The constellation of Cygnus is one of the most recognisable in the northern hemisphere. During the summer months, the stars of its long neck stretch along the Milky Way and its wings sweep from side to side.
Switch to the invisible wavelengths of the far-infrared and the Milky Way’s river of stars disappears to reveal tendrils of cold dust. Shown here, in this image from Japan’s Akari space observatory, are the central regions of Cygnus, and it can be seen that the Milky Way displays a rich stock of dust.
This dust is part of the interstellar medium, which also contains gas. These infrared images reveal the detailed distribution of the interstellar medium, highlighting areas where bright, new stars are about to emerge in the Milky Way.
Far-infrared light is the key wavelength range for investigating stars and planet formation. When the interstellar medium gathers together under the attraction of its own gravity, it forms a giant molecular cloud. These can be hundreds of light-years across. Denser parts, just a few tenths of a light-year across, are known as molecular cloud cores. These are where stars and planets form.

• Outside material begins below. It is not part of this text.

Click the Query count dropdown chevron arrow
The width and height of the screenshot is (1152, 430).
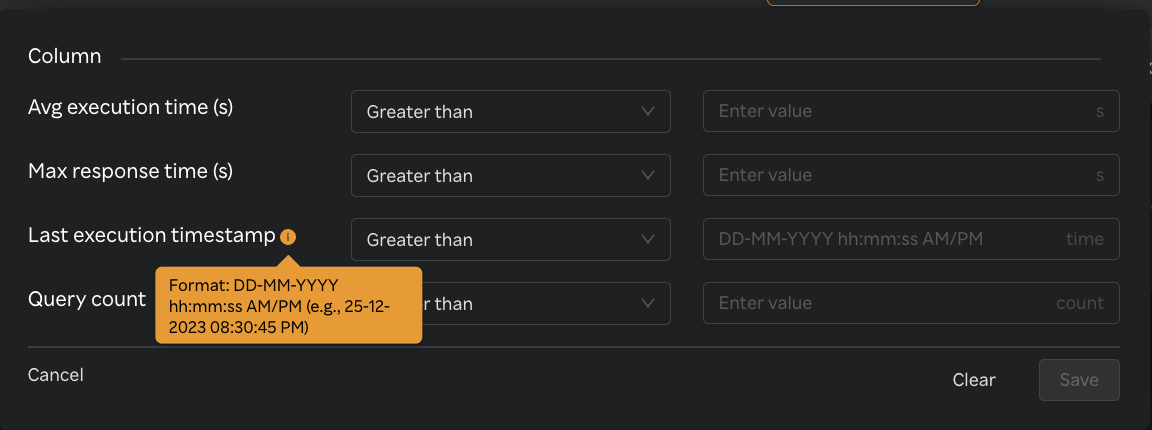(x=648, y=303)

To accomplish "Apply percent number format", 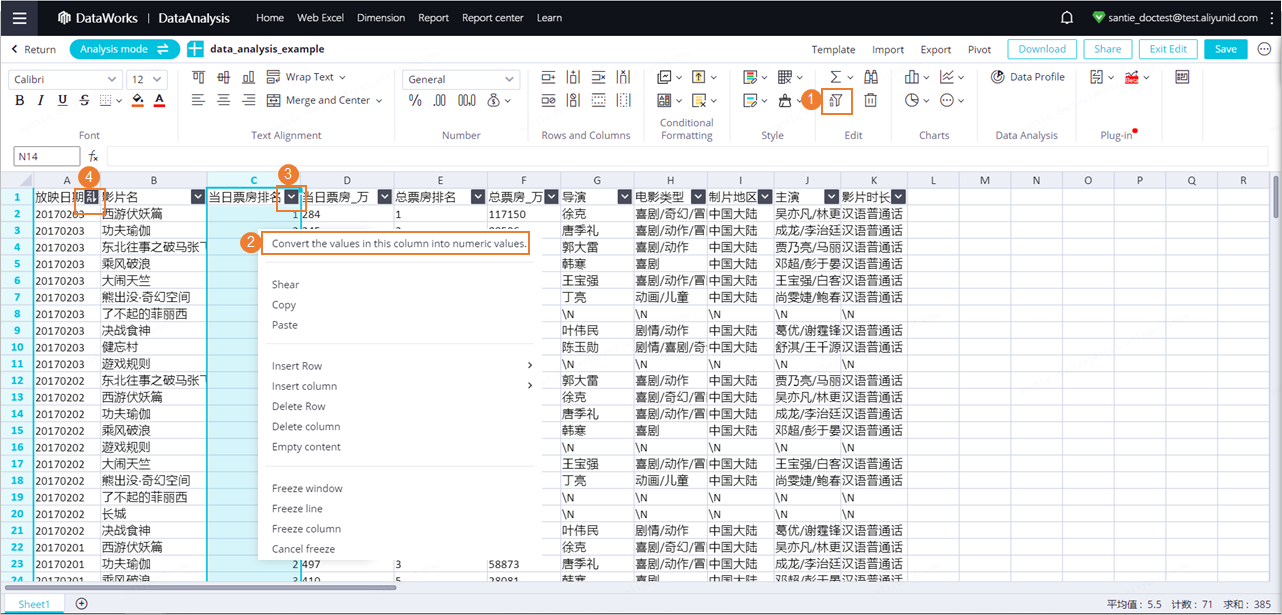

Akari images, such as this one, are the only images in which scientists can closely examine the entire giant molecular cloud with the resolution of a molecular cloud core.
This false-colour image, spanning 20x15°, is constructed from three far-infrared bands: blue represents 65 micrometres, green shows 90 micrometres and red codes the 140 micrometre wavelength. The image is part of Akari’s recently released all-sky survey.
The mission observed more than 99% of the entire sky over a period of 16 months. The all-sky images have a resolution of 1–1.5 arcminutes, in four wavelengths: 65, 90, 140 and 160 micrometres.
Akari was a Japan Aerospace Exploration Agency (JAXA) project with ESA’s participation.